* [Work instructions]
A) In the passage on the Farm Bill amendment, how many states deny at least some former criminals the right to vote for the rest of their lives?
B) Can you translate this sentence from the passage on the Farm Bill amendment into Spanish: "The same ban applies to those required to permanently register as sex offenders — a broader category than we commonly think."?

-- START OF Provided text --

This, unfortunately is something our laws already do, though not so sweepingly as the Farm Bill amendment would.

Eleven states deny at least some former criminals the right to vote for the rest of their lives, unless they can get a pardon or another official action that restores the right.

Federal law mandates a lifetime ban against public housing occupancy and receipt of Housing Choice (formerly Section 8) vouchers by people who’ve been convicted of manufacturing methamphetamine in public housing.

The same ban applies to those required to permanently register as sex offenders — a broader category than we commonly think.

And, as the Farm Bill amendment’s sponsor, Senator David Vitter (R-LA) notes, there’s also a lifetime ban on food stamp eligibility for people convicted of drug felonies.

In this case, however, most states and the District of Columbia have opted out of or modified the ban, as the law allows. This is also true of a similar ban on cash assistance from the Temporary Assistance for Needy Families program.

No opt out possible in the new ban, however.

Yet the banned former felons’ income would be counted if eligible families applied for food stamps, thus reducing the benefits they could get — or the benefits they’re getting now, since the whole amendment applies to everyone ever convicted of any of the specified crimes.

So we’d be punishing people who had nothing to do with the crime — and, as another angry blogger says, creating an incentive for families to break up.

Some of the Senator’s Twitter followers unkindly noted* that he had gotten a second chance after the news broke that he’d used an “escort service” — more likely than not, a criminal offense, though not prosecuted.

And it may seem just snarky of me to mention it. But it points to opportunities for rehabilitation — forgiveness even — that I think most of us support.

-- END OF Provided text --
-- START OF Data supplied --

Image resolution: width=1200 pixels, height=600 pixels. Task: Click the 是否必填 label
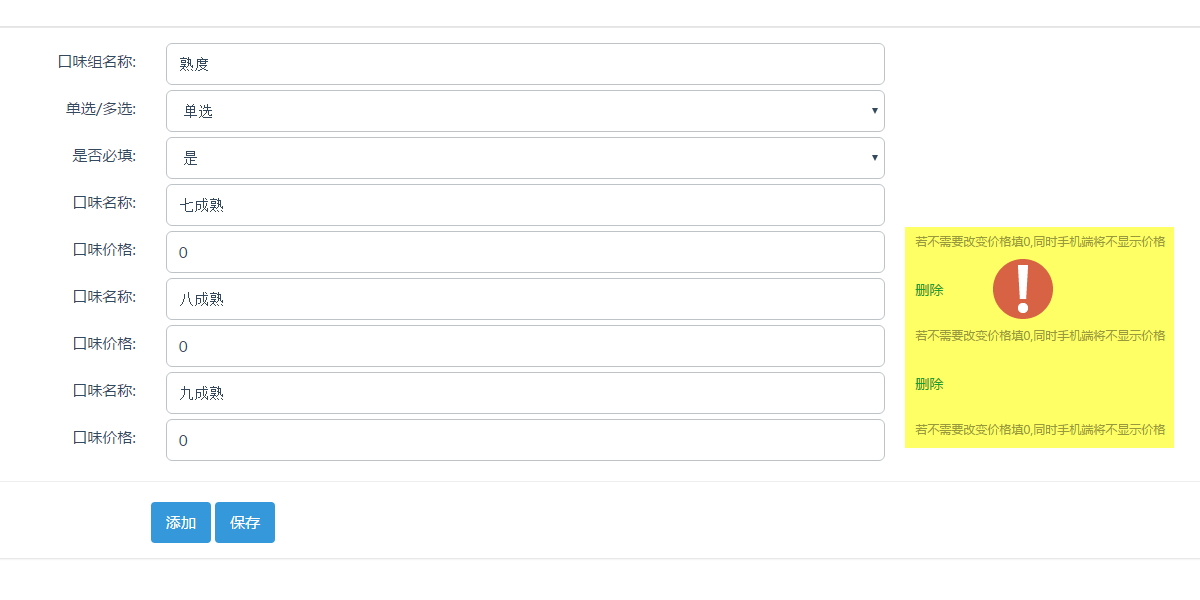(x=104, y=155)
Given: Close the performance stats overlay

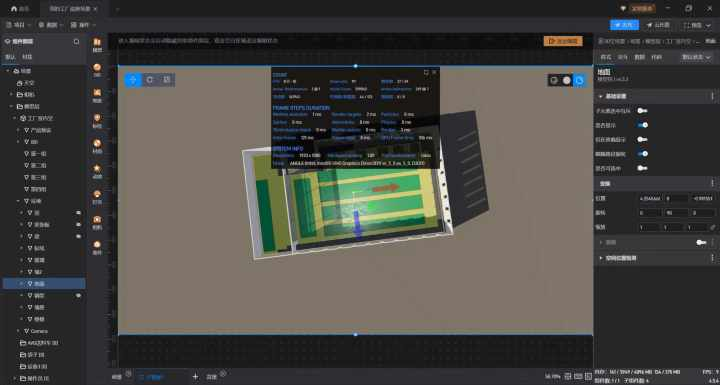Looking at the screenshot, I should [434, 72].
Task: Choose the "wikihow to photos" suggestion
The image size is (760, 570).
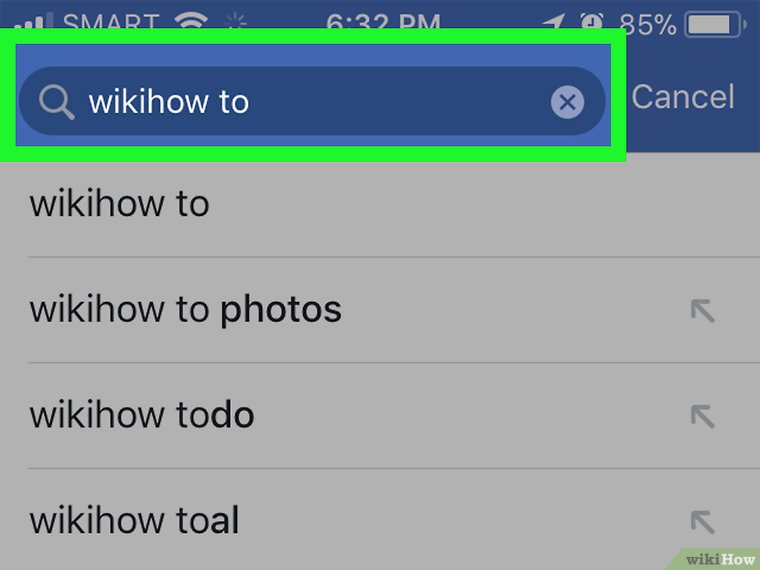Action: (x=186, y=310)
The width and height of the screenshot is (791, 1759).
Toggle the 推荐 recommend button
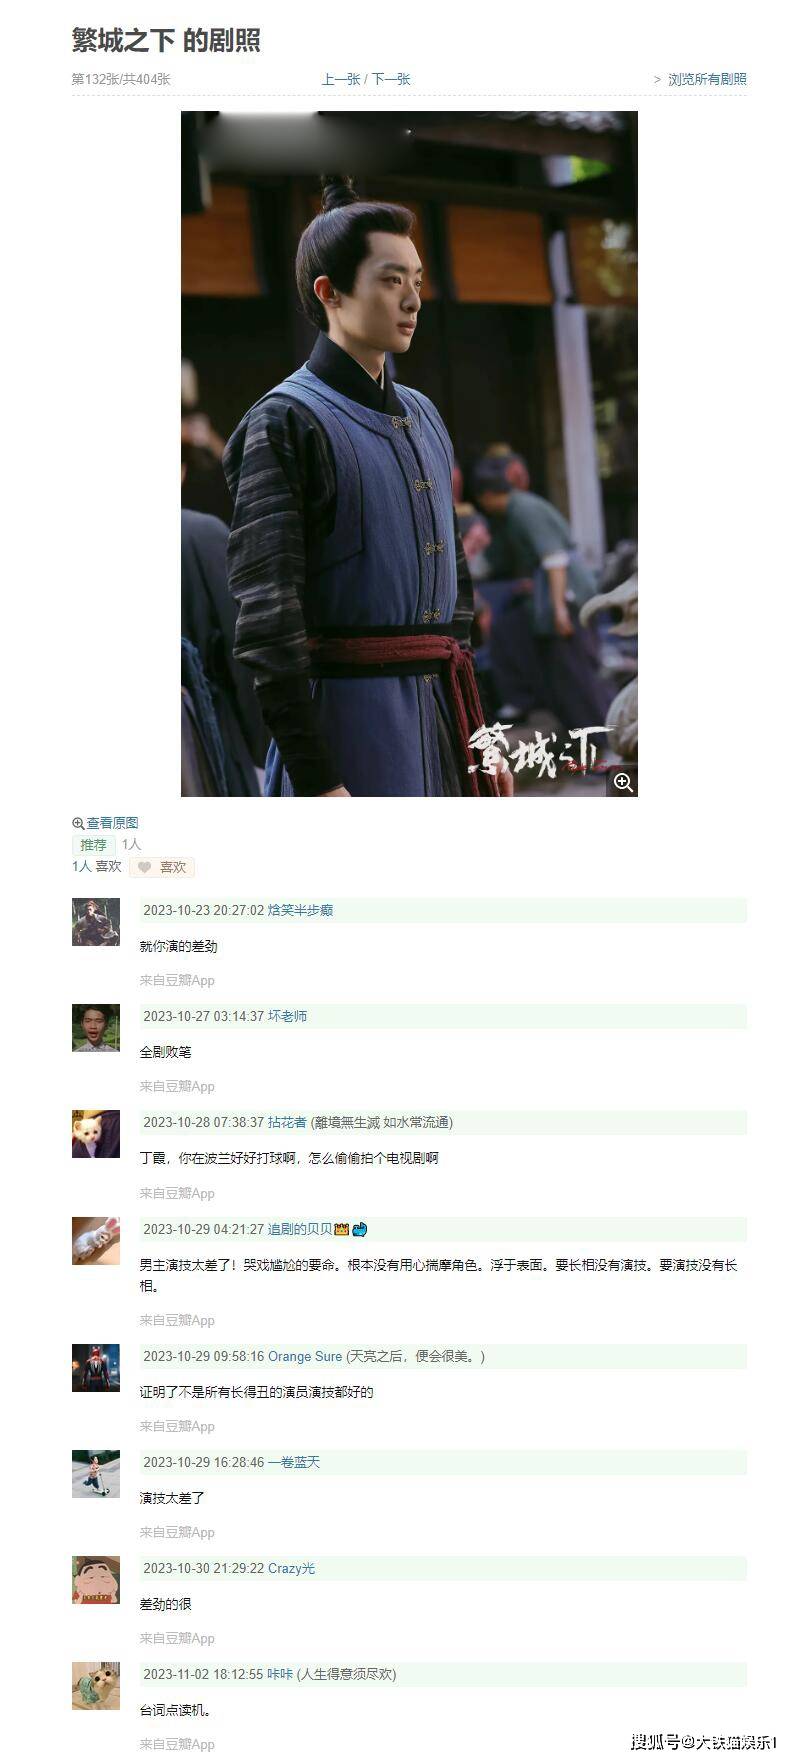click(94, 845)
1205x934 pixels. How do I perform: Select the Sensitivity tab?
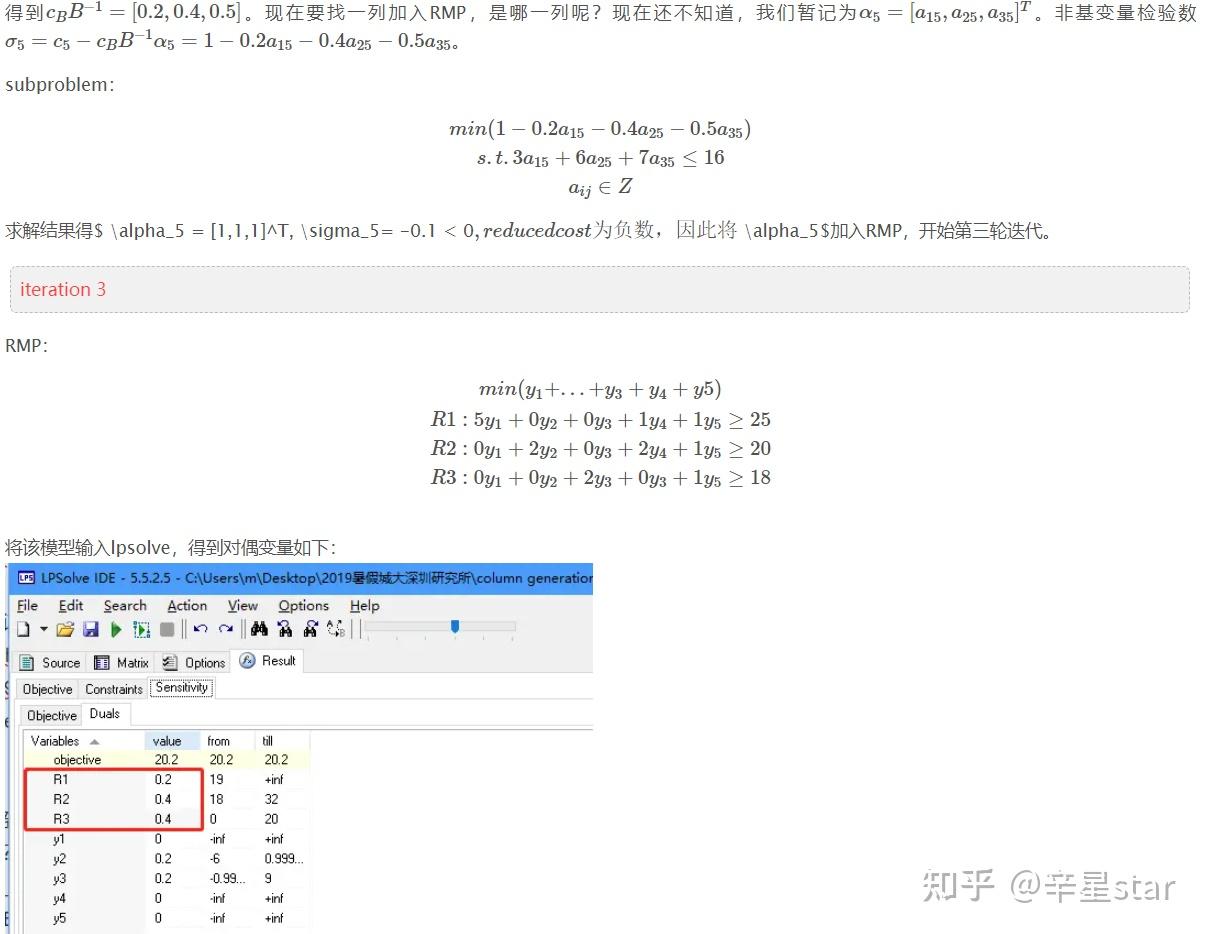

-- END OF Data supplied --

* [Results for the exercise]
A) Eleven states.

B) La misma prohibición se aplica a quienes están obligados a registrarse de forma permanente como delincuentes sexuales — una categoría más amplia de lo que comúnmente pensamos.